Monday 10 April 2017

How not to behave on a date



So I met up with Eli again last night (not that the first soiree was documented on this blog, it wasn't particularly story worthy). If you were to ask my ‘why?’, which you would be well entitled to do, I would not be able to give you a satisfactory answer, except for the fact that a second date tends to follow a first date and although I’m a bit more at ease now in Ghana, I don’t want to burn my bridges, just in case I need someone to talk to in the near future. Yes, it has got to the point where I agreed to go on a date just so that I would have someone to talk to for an evening. It's a lonely place! This is tragic! If there is one thing Eli is good at, it's talking. Actually, to be fair on him, last night he was rather good at listening too, and he had to be because I told him exactly what I thought about men, relationships and romance (for anyone not in the know, I unfortunately consider all of these things to be a great compromise). It occurred to me as I was about half way through my tirade that I may have accidentally struck a match under the metaphorical bridges that I had resolved not to burn. This was not, after all, what one usually considers to be acceptable date etiquette. To his credit, Eli took it well within his stride and we ended up making a deal that he would be a friend to me, as long as I kept an open mind and I should tell him if I did fall in love and want to get married to him. This was a deal I was happy to agree to and I shook his hand to confirm it with a great deal of happiness.

The place we had gone to this time was a bar in which I was told they served the coldest beer in town; 'a pretty good USP' you may be thinking. The walls were painted yellow and black and were topped with the most barbed wire I have ever witnessed to be protecting a pub. When our first beautifully cold drinks were brought to us (shandy, because Ghanaians apparently don't typically drink very much alcohol) I was pleased; but Eli was not impressed and asked the waiter where the properly cold ones were. Apparently there was no ‘properly cold’ shandy, and so once I’d finished my first drink a suitably temperate beer was brought. I couldn’t really see the difference myself, they all seemed quite cold, and indeed condensation was streaming off the bottles, down the sloped table and into my lap, which just goes to prove it.

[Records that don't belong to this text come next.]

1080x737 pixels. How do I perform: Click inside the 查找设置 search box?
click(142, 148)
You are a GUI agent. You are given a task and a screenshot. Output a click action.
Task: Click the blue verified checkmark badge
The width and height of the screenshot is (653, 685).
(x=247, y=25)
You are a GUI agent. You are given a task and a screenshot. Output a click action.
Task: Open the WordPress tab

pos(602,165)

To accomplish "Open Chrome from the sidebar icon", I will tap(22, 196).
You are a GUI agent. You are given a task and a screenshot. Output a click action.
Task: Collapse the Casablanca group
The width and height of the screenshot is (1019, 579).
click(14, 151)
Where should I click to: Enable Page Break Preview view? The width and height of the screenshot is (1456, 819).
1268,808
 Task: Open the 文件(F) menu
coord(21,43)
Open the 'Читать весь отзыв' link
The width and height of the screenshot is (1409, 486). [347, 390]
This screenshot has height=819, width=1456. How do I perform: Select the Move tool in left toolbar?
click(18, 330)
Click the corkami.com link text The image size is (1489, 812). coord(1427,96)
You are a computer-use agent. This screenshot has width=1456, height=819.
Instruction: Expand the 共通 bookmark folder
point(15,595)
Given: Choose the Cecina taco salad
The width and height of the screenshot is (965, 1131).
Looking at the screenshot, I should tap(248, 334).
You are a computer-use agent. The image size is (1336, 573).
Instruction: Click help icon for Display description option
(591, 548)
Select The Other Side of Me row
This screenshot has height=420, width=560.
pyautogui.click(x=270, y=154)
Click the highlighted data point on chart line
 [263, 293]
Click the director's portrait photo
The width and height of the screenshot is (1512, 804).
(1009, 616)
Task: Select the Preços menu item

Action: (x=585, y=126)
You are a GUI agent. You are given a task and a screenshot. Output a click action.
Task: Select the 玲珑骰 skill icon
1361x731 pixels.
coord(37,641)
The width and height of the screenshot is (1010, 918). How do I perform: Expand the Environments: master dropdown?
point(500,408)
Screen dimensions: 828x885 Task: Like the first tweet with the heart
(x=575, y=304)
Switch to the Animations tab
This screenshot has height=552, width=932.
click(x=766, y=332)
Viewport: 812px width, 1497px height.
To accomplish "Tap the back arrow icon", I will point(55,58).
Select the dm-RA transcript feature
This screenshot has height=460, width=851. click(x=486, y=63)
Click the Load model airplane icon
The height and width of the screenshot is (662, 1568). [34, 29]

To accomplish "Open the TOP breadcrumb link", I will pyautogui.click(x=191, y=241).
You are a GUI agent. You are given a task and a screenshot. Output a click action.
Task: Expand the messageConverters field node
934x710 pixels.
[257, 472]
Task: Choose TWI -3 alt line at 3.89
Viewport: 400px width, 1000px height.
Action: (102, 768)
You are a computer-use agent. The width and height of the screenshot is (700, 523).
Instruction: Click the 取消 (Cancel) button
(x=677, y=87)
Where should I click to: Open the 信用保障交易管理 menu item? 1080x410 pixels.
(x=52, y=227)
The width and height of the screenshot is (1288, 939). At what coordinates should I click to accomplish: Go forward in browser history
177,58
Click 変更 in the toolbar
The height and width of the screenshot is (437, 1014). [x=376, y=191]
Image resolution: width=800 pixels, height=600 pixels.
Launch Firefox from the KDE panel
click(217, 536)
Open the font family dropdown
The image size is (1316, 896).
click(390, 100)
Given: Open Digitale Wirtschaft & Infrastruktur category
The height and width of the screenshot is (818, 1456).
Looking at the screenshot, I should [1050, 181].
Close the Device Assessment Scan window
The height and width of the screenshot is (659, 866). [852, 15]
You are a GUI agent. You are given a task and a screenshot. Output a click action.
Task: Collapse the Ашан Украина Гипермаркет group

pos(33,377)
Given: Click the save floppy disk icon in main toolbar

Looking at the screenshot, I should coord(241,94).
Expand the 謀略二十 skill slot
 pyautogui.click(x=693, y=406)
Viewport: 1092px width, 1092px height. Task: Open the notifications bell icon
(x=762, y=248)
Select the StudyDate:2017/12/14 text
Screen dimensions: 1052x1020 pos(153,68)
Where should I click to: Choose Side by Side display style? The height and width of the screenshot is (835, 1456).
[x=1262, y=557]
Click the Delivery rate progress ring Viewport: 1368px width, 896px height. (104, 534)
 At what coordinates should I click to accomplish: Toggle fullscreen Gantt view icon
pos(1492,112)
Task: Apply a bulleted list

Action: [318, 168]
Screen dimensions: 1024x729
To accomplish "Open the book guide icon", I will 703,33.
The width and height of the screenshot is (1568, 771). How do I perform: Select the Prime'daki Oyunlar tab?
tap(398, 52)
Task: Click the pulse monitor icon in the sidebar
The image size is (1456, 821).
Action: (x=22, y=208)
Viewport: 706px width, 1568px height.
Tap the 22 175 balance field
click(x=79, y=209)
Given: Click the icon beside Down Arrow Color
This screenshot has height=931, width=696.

Anyway, Eli was by now very tipsy, since he never intended to drink anything as intense as a beer. When the 4th bottle was brought it had ice in it - Eureka! Now I know what the fuss is about! I can honestly say this was the coldest beer I’ve had in my life.

There comes a point, once a certain number of bottles have been consumed when one has to enquire about the location of the toilets in whichever establishment one is in. Eli went first and I watched him stagger off. I went second, feeling not at all equal to him in my inclination to stagger, and was shown to a rather disconcerting toilet block. The bright yellow walls were about shoulder high, there was no ceiling, and there appeared to be no toilet inside it. However, there was a urinal.

I have never in my life used a urinal and I didn’t feel inclined to start last night. For a start, I’m not particularly sure how I would approach the problem; which way it would be easier to face; or if I would have to stand on one leg. Usually in Ghana, ladies toilets are just an alleyway, giving you the privacy to squat on the ground, sometimes there is a gutter or a drain to aim for. Here there seemed to be nothing. The floor was made of wooden slats and I couldn’t tell if it incorporated a drainage system. I wondered what the ladies in this room were supposed to do and if any of them had been as confused as me, or if the answer was very obvious to the majority of visitors. Still, a couple of bottles of drink on an empty stomach does wonders to allay concerns such as this...

So there we have it. I went on a date in which I spouted anti-romantic venom and weed on the floor! Surprisingly, I can’t help but feel that it actually went better than the first date on which I behaved myself perfectly. If there’s a moral to this story then I dread to think what it is!